Your assignment
An exact transcript is required of the lines below, from the one containing "This screenshot has" through the very last; leave every picture out of it.
--- Stored data Enclosed Below ---
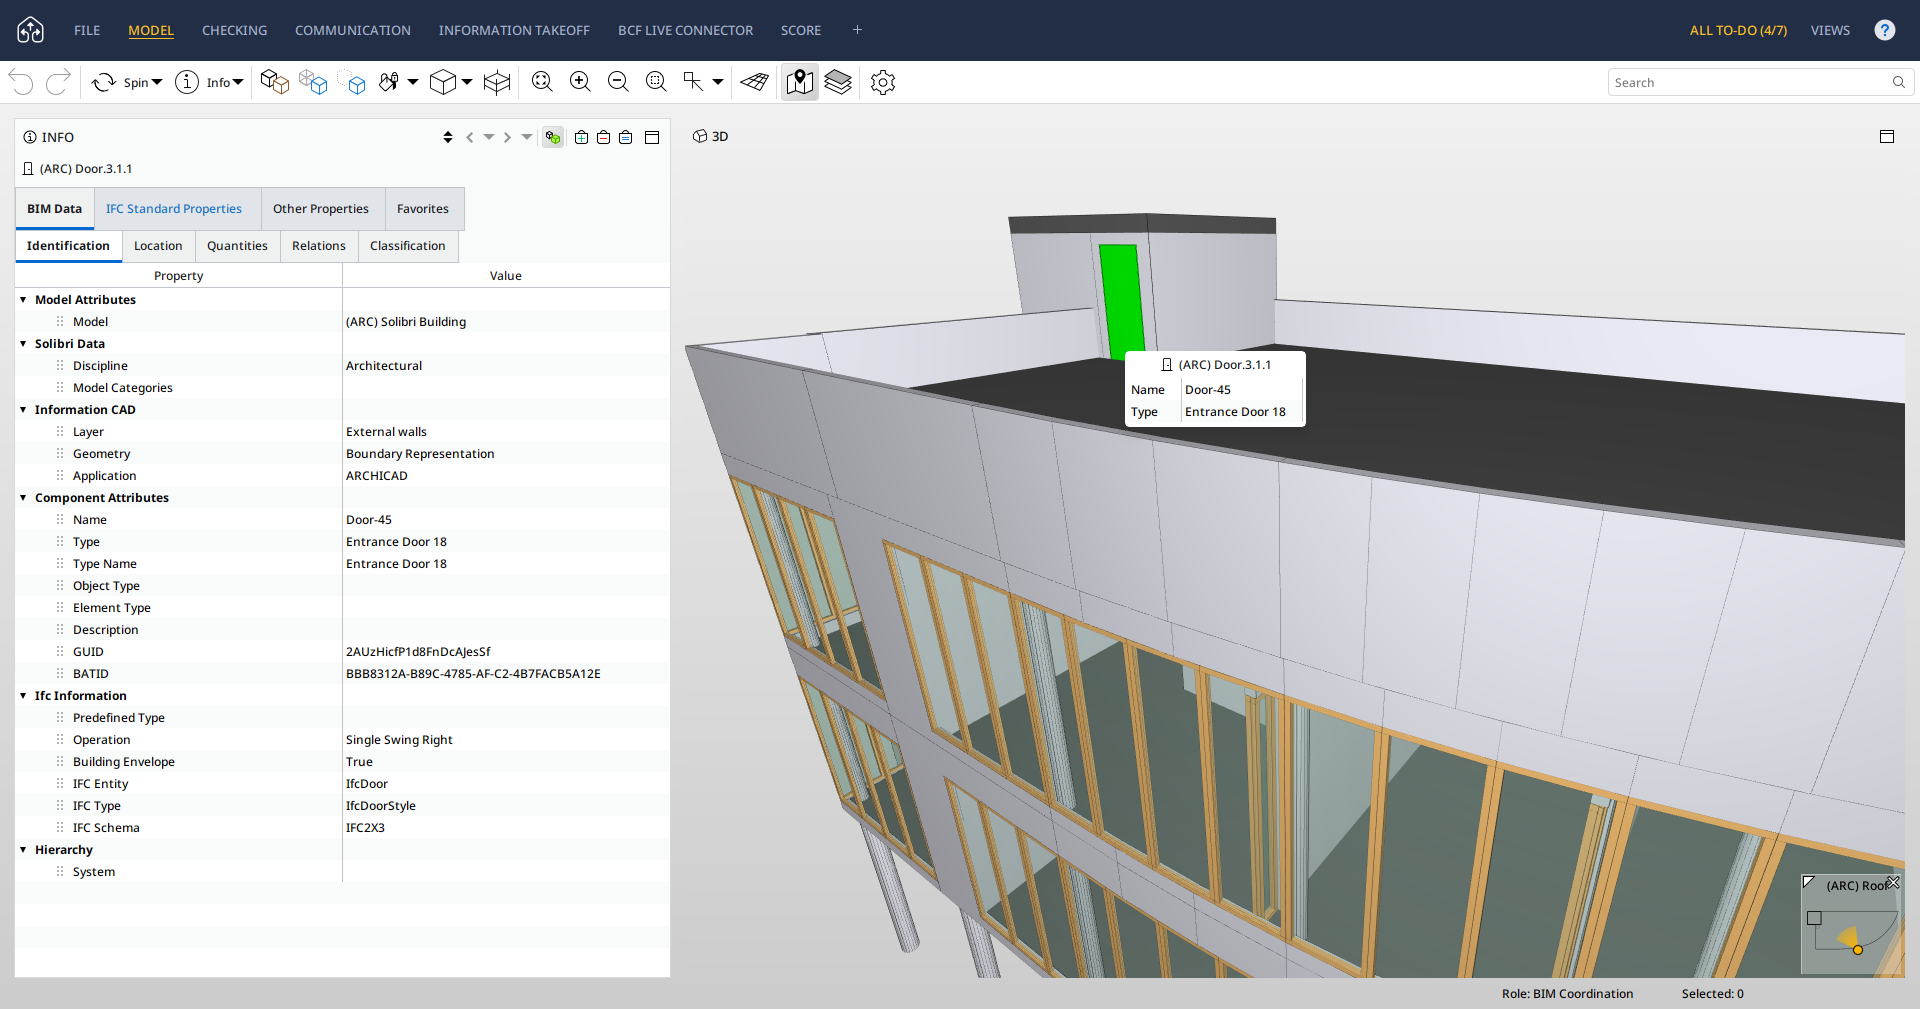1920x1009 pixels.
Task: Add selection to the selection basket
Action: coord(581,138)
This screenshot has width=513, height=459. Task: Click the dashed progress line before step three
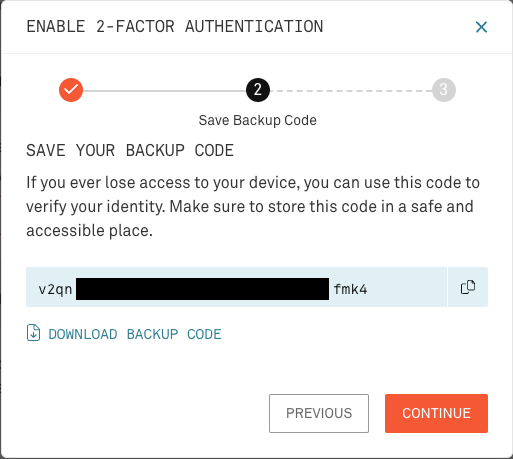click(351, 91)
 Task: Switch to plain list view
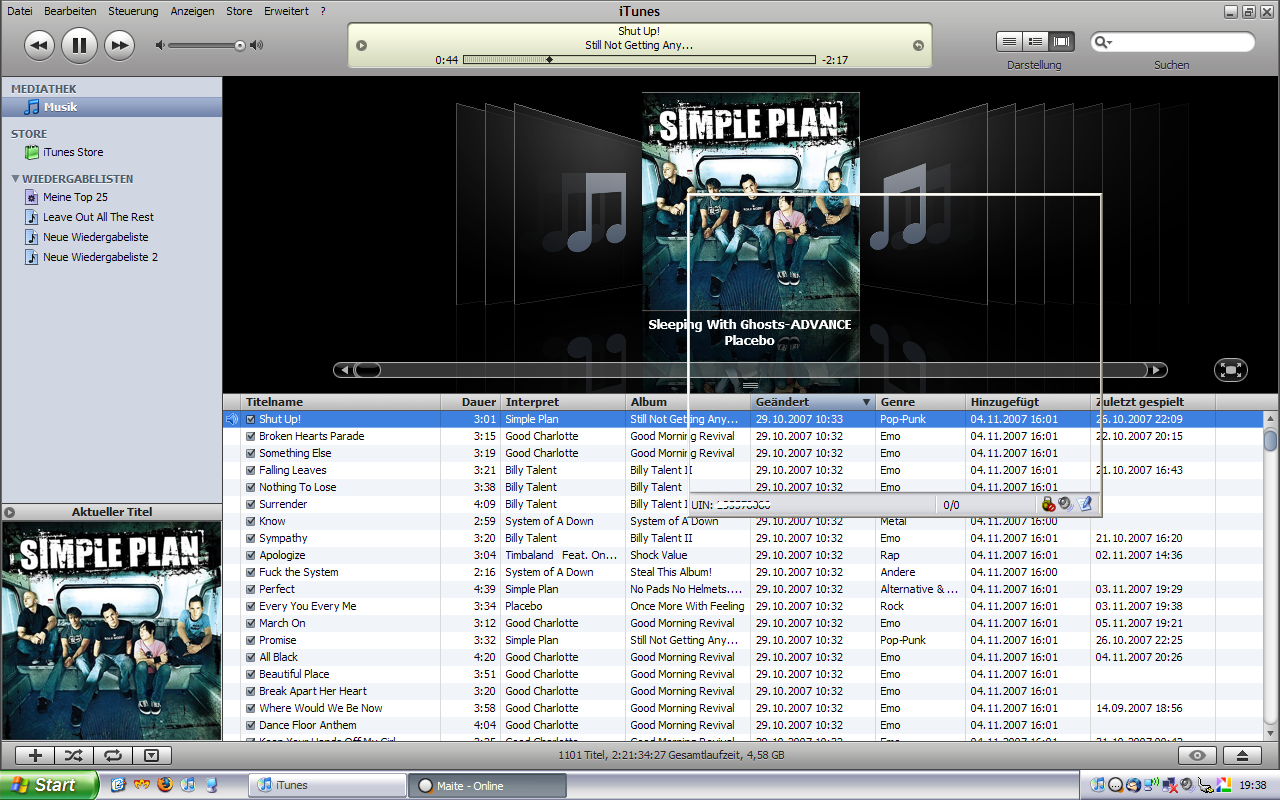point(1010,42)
--- End of Enclosed Stored data ---
Expected output
This screenshot has width=513, height=459. Task: Click the dashed progress line before step three
click(351, 91)
 Task: Switch to plain list view
point(1010,42)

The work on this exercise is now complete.